Is this the time to buy?
Bitcoin has just lost $6,000 in only 48 hours, and market sentiment is fearful. The Fear and Greed Index dipped back into a Fear value of 30, and this after a Neutral value of 48 only the previous day. Is this the time to buy?
Could $ETH repeat its previous 30% gain?
Source: TradingView
Looking at the short term 4-hour chart for $ETH, it can be noted that the number two cryptocurrency by market capitalization did even worse than $BTC over the same 48 hour period. $ETH recorded a loss of 13% compared with $BTC’s 9.6%.
This took the $ETH price down almost to the 0.618 fibonacci, where the start of a potential bounce has taken place. Looking at the Stochastic RSI, short term momentum is about to be confirmed, while on the RSI, a very oversold reading is showing. If one looks back to the last time this was the case, in the early August Japanese stock market crash, the $ETH price rocketed more than 30% over the next several days.
$BNB reaches confluent supports
Source: TradingView
Binance Coin (BNB) is the next biggest cryptocurrency behind $ETH (disregarding $USDT). It can be seen in the daily chart above that $BNB has retested the breakout of the triangle, and is bouncing from there.
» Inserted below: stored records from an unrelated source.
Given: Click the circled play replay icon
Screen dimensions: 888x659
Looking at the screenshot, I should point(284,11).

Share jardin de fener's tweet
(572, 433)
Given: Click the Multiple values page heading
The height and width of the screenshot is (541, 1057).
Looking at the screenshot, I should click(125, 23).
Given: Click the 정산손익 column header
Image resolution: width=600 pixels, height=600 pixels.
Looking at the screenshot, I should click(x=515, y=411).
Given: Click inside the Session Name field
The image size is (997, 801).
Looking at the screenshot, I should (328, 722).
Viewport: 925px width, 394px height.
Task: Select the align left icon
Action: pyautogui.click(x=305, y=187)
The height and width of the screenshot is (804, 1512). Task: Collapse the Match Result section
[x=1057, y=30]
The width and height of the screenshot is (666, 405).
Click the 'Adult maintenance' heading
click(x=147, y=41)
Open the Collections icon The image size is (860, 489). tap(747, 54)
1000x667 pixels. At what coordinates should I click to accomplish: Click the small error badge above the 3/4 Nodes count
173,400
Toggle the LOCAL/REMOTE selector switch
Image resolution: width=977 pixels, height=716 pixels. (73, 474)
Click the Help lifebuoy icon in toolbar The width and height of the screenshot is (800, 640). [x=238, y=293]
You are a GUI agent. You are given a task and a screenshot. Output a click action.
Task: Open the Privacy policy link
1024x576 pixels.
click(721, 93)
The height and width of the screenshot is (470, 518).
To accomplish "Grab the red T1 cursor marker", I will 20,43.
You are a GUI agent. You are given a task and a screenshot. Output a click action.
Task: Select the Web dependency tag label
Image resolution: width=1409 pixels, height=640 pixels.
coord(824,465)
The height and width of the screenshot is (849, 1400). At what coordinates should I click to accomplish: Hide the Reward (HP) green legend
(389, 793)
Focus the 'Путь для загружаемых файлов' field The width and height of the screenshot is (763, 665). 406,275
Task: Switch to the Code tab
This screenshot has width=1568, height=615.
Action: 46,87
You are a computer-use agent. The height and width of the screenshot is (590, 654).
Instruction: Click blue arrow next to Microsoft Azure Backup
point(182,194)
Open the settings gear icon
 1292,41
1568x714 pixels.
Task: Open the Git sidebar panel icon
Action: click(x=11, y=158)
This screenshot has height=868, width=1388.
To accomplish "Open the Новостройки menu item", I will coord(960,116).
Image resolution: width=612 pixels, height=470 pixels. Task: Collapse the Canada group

A wick down to the 0.382 fibonacci is very bullish, should this bounce continue.
Upside targets for $BNB are the top of the last high at $599, which coincides with the 0.618 fibonacci, and then horizontal resistance at $632, before the 0.786 fibonacci at $653. The all-time high isn’t far above at $722.
$SOL must break the downward trend
Source: TradingView
The $SOL price is in a tall range stretching from $126 up to $202. The latest downturn brought the $SOL price back to $143, which was a perfect touch of the upward trend line and the 0.382 fibonacci. $SOL has some work to do now, in order to reverse the series of 3 lower highs. The last high was rejected at the midpoint of the range (dashed blue line).
Source: TradingView
Zooming out on the same daily time frame, it can be observed that the last high made another touch point on a downward trend line, which began back on 1 April. If $SOL can head back to the trend line, a breakout could coincide with the midpoint of the range. If this were successful, a continuation back to the top of the range could be forthcoming. That said, this could be the formation of a descending triangle, which is a bearish chart pattern. Therefore, an upside breakout is critical to maintaining $SOL’s bullish trajectory.
Disclaimer: This article is provided for informational purposes only. It is not offered or intended to be used as legal, tax, investment, financial, or other advice.